Meta appears to be testing a new AI-powered app called Pocket, and this one did not arrive with the usual big-stage announcement, polished launch video, or executive thread. It surfaced more quietly through Meta’s own Help Center documentation, which describes Pocket as an app for creating, sharing, and discovering “gizmos” with friends. A gizmo, according to Meta, is an interactive, playable AI-generated experience that users can either create themselves or interact with inside the app.
That quiet rollout is interesting on its own. Meta usually does not move silently when it wants attention. With Pocket, the company seems to be testing the waters first. The app is not available everywhere yet, and Meta says some features may still be unavailable depending on the user’s area.
What Is the Meta Pocket App?
The Meta Pocket app is built around a simple idea: type what you want, and AI turns it into something interactive. Not just a paragraph. Beyond a static image. More than another chatbot answer sitting on a screen.
Pocket is designed to create AI-generated experiences people can play with. These “gizmos” can live inside a feed, where other users can tap, swipe, drag, tilt their phone, use sound, or even use camera and microphone features when permissions are granted.

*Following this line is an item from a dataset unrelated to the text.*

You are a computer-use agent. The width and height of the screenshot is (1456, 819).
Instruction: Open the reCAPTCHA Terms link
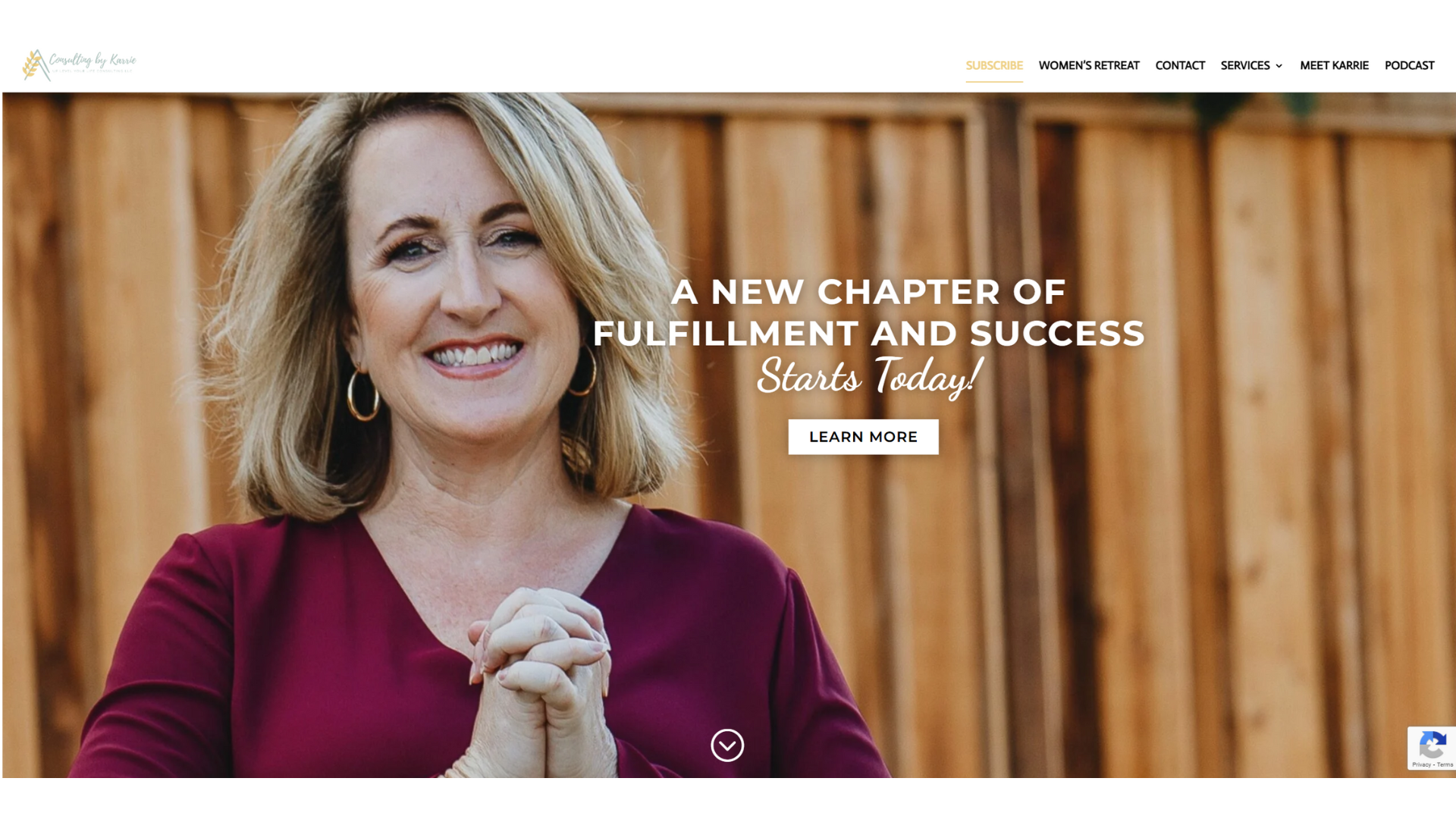coord(1445,764)
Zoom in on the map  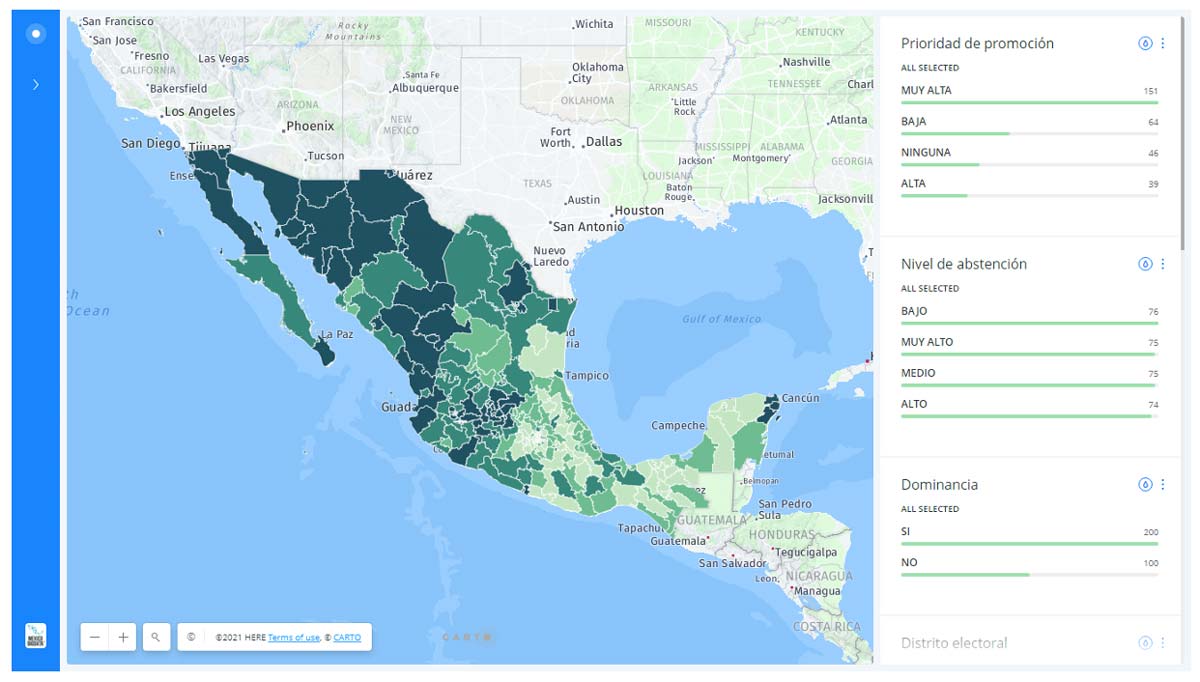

That makes Pocket feel closer to a social AI playground than a normal content creation tool. Meta has spent years building feeds around photos, videos, reels, comments, and recommendations. Pocket pushes that format toward something more active. The content does not just sit there. It responds.
How Pocket Works
Creating a gizmo in Pocket starts with a prompt. Meta says users can create their own gizmo by typing what they want to make, and Pocket uses AI to generate the interactive experience. The more specific the description, the better the result is expected to be.
The process is straightforward. A user opens the Pocket app, taps Create, describes the experience they want, taps Next, chooses whether to allow remixing, and then posts the gizmo. Once published, the creation can be shared inside Pocket or sent through a direct link. People who receive the link do not need to download Pocket just to view it.
That last part matters. Meta is not only testing creation. It is testing distribution. If Pocket experiences can move outside the app through links, the product has a better chance of spreading beyond the first group of testers.
The Remix Feature Could Be the Real Hook
Pocket also includes remixing, which may become one of its more important social features. When creators post a gizmo, they can choose whether to allow other people to remix it. If remixing is turned on, other users can build their own versions and share those remixes across Meta products and beyond.
That sounds small, but it changes the behavior of the app. Pocket is not only asking users to create from scratch. It also lets them react, modify, and extend what someone else already made. In plain terms, it gives AI-generated content a social loop.
There is one detail creators should notice. Meta says deleting the original post will not delete existing remixes. So once a gizmo starts spreading, parts of it may continue moving through the ecosystem even after the original creator removes the first version.
Why Meta May Be Moving Slowly
Meta has not made a major public launch around Pocket, and the limited availability suggests this is still an early rollout rather than a full release. The company may be watching how people use the app, what they create, how remixing behaves, and where moderation problems show up.
That is not surprising. AI-generated interactive content is more complicated than AI text or images. A gizmo may respond to touch, motion, camera input, microphone access, or user behavior. That creates a bigger testing surface. Fun, yes. Also messy.
Meta’s own support page notes that interactions with gizmos may be used to improve AI at Meta. It also says Pocket uses Meta account information to personalize the experience and keep users safe, including details such as login information, account ID, name, username, profile information, age, and account status related to policy violations.
Pocket Shows Where Social AI Is Going
Pocket is not just another AI app in the pile. It points to where Meta may want social AI to go next: from generated content to generated experiences.
A post used to be something you looked at. A reel was something you watched. A chatbot was something you talked to. Pocket is trying to sit somewhere else, where users can build tiny interactive objects from prompts and pass them around like social content.
That could become a new format for games, jokes, learning tools, fan content, mini apps, brand activations, and weird internet experiments that nobody planned but everyone starts sharing. Those are usually the things that make social platforms feel alive.
The Bigger Question for Meta
The bigger question is whether users actually want a feed of AI-generated interactive experiences. Meta clearly has the infrastructure, the accounts, the social graph, and the AI investment to test it. But new formats do not win just because they are technically possible.
Pocket will need creators to make gizmos worth opening. It will need users to remix without turning the feed into noise. It will need moderation systems that can handle interactive AI content before it becomes a problem. And it will need a reason to exist beside Instagram, Facebook, Threads, WhatsApp, and Meta AI.
Still, this is the kind of small product test worth watching. Not because Pocket is guaranteed to become huge. It may not. But because it shows Meta testing a future where AI does not just answer prompts. It makes things people can touch, play with, remix, and share.